The diagonals are the lines of elements of $\mathbf A$ running from:
- $(1): \quad$ the element in the first row and first column running downwards and to the right
- $(2): \quad$ the element in the first row and last column running downwards and to the left
- $(3): \quad$ the element in the last row and first column running upwards and to the right
- $(4): \quad$ the element in the last row and last column running upwards and to the left
If $m = n$, that is, if $\mathbf A$ is a square array, then $(1)$ and $(4)$ coincide, and $(2)$ and $(3)$ also coincide.
Square Array
An array whose dimensions are equal is called a square array.

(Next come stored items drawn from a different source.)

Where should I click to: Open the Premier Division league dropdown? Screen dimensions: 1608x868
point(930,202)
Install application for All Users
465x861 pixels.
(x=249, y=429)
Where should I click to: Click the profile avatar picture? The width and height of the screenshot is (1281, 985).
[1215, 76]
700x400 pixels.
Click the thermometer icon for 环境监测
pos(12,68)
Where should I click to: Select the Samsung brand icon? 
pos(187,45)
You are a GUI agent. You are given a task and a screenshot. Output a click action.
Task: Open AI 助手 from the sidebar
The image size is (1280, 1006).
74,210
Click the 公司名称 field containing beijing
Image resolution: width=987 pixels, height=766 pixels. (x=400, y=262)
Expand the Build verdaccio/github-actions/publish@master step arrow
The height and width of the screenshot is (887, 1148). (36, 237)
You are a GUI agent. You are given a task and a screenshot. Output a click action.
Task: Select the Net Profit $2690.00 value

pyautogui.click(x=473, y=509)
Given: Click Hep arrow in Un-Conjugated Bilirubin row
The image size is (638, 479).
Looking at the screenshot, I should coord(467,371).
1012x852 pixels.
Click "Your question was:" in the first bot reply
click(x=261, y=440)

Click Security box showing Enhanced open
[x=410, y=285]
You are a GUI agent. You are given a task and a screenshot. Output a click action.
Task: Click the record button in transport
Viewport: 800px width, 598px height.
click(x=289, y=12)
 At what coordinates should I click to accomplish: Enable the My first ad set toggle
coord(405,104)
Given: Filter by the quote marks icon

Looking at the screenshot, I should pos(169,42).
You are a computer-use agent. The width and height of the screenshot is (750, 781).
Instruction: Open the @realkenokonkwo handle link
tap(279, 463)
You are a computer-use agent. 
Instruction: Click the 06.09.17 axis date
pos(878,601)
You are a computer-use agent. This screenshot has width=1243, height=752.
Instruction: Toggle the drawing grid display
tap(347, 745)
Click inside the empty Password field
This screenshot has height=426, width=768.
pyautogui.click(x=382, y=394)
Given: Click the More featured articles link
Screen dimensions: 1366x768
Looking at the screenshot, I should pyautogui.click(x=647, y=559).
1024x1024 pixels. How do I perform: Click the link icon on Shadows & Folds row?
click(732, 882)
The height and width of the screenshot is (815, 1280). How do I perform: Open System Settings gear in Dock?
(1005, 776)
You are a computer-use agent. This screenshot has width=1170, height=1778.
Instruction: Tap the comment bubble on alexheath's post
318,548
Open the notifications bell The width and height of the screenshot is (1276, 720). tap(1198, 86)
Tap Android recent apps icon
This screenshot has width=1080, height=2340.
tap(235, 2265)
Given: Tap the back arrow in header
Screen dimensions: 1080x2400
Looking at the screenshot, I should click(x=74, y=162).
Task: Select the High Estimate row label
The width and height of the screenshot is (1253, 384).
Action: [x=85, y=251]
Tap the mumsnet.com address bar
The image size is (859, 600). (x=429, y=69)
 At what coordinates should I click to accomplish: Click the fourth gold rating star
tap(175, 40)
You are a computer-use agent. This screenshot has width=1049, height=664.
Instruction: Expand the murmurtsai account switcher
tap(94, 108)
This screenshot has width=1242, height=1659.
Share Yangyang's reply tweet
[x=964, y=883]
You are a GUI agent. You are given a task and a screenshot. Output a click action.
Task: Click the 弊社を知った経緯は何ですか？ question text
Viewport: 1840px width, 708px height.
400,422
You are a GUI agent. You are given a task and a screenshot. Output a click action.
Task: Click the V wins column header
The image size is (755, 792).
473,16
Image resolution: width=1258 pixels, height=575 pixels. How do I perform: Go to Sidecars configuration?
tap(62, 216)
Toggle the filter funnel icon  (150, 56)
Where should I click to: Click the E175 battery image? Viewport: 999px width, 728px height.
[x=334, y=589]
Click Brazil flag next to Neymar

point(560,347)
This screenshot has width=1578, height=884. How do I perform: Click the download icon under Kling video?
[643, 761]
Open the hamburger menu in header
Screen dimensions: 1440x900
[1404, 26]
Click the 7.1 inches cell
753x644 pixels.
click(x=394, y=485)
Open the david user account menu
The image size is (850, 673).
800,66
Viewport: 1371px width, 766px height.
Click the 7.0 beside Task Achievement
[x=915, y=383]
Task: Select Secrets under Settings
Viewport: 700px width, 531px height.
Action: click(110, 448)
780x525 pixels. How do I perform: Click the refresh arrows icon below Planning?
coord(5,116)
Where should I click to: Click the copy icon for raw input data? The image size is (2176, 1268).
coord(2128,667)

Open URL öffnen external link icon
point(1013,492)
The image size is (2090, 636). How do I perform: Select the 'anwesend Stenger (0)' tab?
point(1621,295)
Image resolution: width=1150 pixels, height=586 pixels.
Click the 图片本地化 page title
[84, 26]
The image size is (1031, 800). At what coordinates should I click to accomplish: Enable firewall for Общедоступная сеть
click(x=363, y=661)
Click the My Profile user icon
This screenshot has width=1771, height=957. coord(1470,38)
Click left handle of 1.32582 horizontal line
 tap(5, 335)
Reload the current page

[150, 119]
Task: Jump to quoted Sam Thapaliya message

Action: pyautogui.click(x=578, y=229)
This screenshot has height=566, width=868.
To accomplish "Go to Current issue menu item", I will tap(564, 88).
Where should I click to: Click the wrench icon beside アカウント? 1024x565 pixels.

That is, a square array is an array which has the same number of rows as it has columns.
A square array $\sqbrk a_{n n}$ is usually denoted $\sqbrk a_n$.
Also known as
In the world of computer science, an array is often referred to as a subscripted variable.
Examples
Vector
A vector is an example of an array with $1$ dimension:
- $\begin {pmatrix} a_1 \\ a_2 \\ \vdots \\ a_n \end {pmatrix}$
Matrix
A matrix is an example of an array with $2$ dimension:
- $\begin {pmatrix} a_{1 1} & a_{1 2} & \cdots & a_{1 n} \\ a_{2 1} & a_{2 2} & \cdots & a_{2 n} \\ \vdots & \vdots & \ddots & \vdots \\ a_{m 1} & a_{m 2} & \cdots & a_{m n} \end {pmatrix}$
Arbitrary Example
An example of a rectangular array:
- $\begin {bmatrix} \alpha_{1 1} & \alpha_{1 2} & \cdots & \alpha_{1 n} \\ \alpha_{2 1} & \alpha_{2 2} & \cdots & \alpha_{2 n} \\ \vdots & \vdots & \ddots & \vdots \\ \alpha_{m 1} & \alpha_{m 2} & \cdots & \alpha_{m n} \end {bmatrix}$
Also see
- Definition:Matrix
- Definition:Pascal's Triangle
- Definition:Stirling's Triangles
- Definition:Cayley Table
- Definition:Latin Square
- Definition:Truth Table
- Definition:Magic Square
- Results about arrays can be found here.
Sources
- 1965: Seth Warner: Modern Algebra ... (previous) ... (next): Chapter $\text {V}$: Vector Spaces: $\S 29$. Matrices
- 1998: David Nelson: The Penguin Dictionary of Mathematics (2nd ed.) ... (previous) ... (next): array: 1.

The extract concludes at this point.